To do =>
Extract the full listing below without altering a single character.

-- Extracted information follows --

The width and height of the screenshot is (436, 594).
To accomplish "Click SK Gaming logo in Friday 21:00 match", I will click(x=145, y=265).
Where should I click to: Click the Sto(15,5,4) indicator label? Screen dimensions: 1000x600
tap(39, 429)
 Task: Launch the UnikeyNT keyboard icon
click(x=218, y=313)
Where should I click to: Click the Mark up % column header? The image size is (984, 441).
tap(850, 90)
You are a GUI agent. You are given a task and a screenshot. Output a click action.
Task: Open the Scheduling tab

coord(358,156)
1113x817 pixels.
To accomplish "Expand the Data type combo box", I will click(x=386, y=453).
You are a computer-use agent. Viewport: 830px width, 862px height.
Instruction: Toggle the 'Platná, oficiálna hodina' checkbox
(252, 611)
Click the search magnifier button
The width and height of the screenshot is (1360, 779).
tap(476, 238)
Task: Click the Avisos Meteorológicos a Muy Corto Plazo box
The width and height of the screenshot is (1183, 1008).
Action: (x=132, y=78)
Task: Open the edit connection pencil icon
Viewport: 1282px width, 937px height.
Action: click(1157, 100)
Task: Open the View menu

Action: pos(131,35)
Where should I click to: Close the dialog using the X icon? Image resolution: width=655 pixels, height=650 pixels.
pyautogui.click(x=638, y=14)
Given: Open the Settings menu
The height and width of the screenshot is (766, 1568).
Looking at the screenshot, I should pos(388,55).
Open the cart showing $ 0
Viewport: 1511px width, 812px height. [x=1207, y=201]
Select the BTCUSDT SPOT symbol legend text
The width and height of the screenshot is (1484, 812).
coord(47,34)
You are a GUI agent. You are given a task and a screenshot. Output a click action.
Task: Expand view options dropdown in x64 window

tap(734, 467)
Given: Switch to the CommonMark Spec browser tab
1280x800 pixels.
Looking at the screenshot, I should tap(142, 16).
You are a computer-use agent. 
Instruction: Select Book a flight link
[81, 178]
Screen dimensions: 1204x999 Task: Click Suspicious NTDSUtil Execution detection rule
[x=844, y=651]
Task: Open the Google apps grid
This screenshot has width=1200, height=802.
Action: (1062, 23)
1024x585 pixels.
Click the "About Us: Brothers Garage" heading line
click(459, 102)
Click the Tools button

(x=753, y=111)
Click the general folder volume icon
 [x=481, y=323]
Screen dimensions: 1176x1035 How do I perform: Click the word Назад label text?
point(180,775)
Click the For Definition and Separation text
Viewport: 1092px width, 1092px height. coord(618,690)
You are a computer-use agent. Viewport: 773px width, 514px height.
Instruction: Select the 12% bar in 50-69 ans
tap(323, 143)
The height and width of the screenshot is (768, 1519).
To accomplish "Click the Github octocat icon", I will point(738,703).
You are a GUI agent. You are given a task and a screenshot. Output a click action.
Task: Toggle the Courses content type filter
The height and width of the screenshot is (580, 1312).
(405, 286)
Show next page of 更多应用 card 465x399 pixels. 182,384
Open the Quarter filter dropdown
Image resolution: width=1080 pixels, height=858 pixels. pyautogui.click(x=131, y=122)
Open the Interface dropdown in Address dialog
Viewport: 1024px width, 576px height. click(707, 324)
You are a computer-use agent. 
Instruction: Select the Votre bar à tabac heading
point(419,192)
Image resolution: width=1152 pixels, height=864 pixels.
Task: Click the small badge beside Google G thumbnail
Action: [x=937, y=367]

-- Extracted information concluded --

Response to the exercise =>
The width and height of the screenshot is (436, 594).
To accomplish "Click SK Gaming logo in Friday 21:00 match", I will click(x=145, y=265).
Where should I click to: Click the Sto(15,5,4) indicator label? Screen dimensions: 1000x600
tap(39, 429)
 Task: Launch the UnikeyNT keyboard icon
click(x=218, y=313)
Where should I click to: Click the Mark up % column header? The image size is (984, 441).
tap(850, 90)
You are a GUI agent. You are given a task and a screenshot. Output a click action.
Task: Open the Scheduling tab

coord(358,156)
1113x817 pixels.
To accomplish "Expand the Data type combo box", I will click(x=386, y=453).
You are a computer-use agent. Viewport: 830px width, 862px height.
Instruction: Toggle the 'Platná, oficiálna hodina' checkbox
(252, 611)
Click the search magnifier button
The width and height of the screenshot is (1360, 779).
tap(476, 238)
Task: Click the Avisos Meteorológicos a Muy Corto Plazo box
The width and height of the screenshot is (1183, 1008).
Action: (x=132, y=78)
Task: Open the edit connection pencil icon
Viewport: 1282px width, 937px height.
Action: click(1157, 100)
Task: Open the View menu

Action: pos(131,35)
Where should I click to: Close the dialog using the X icon? Image resolution: width=655 pixels, height=650 pixels.
pyautogui.click(x=638, y=14)
Given: Open the Settings menu
The height and width of the screenshot is (766, 1568).
Looking at the screenshot, I should pos(388,55).
Open the cart showing $ 0
Viewport: 1511px width, 812px height. [x=1207, y=201]
Select the BTCUSDT SPOT symbol legend text
The width and height of the screenshot is (1484, 812).
coord(47,34)
You are a GUI agent. You are given a task and a screenshot. Output a click action.
Task: Expand view options dropdown in x64 window

tap(734, 467)
Given: Switch to the CommonMark Spec browser tab
1280x800 pixels.
Looking at the screenshot, I should tap(142, 16).
You are a computer-use agent. 
Instruction: Select Book a flight link
[81, 178]
Screen dimensions: 1204x999 Task: Click Suspicious NTDSUtil Execution detection rule
[x=844, y=651]
Task: Open the Google apps grid
This screenshot has width=1200, height=802.
Action: (1062, 23)
1024x585 pixels.
Click the "About Us: Brothers Garage" heading line
click(459, 102)
Click the Tools button

(x=753, y=111)
Click the general folder volume icon
 [x=481, y=323]
Screen dimensions: 1176x1035 How do I perform: Click the word Назад label text?
point(180,775)
Click the For Definition and Separation text
Viewport: 1092px width, 1092px height. coord(618,690)
You are a computer-use agent. Viewport: 773px width, 514px height.
Instruction: Select the 12% bar in 50-69 ans
tap(323, 143)
The height and width of the screenshot is (768, 1519).
To accomplish "Click the Github octocat icon", I will point(738,703).
You are a GUI agent. You are given a task and a screenshot. Output a click action.
Task: Toggle the Courses content type filter
The height and width of the screenshot is (580, 1312).
(405, 286)
Show next page of 更多应用 card 465x399 pixels. 182,384
Open the Quarter filter dropdown
Image resolution: width=1080 pixels, height=858 pixels. pyautogui.click(x=131, y=122)
Open the Interface dropdown in Address dialog
Viewport: 1024px width, 576px height. click(707, 324)
You are a computer-use agent. 
Instruction: Select the Votre bar à tabac heading
point(419,192)
Image resolution: width=1152 pixels, height=864 pixels.
Task: Click the small badge beside Google G thumbnail
Action: [x=937, y=367]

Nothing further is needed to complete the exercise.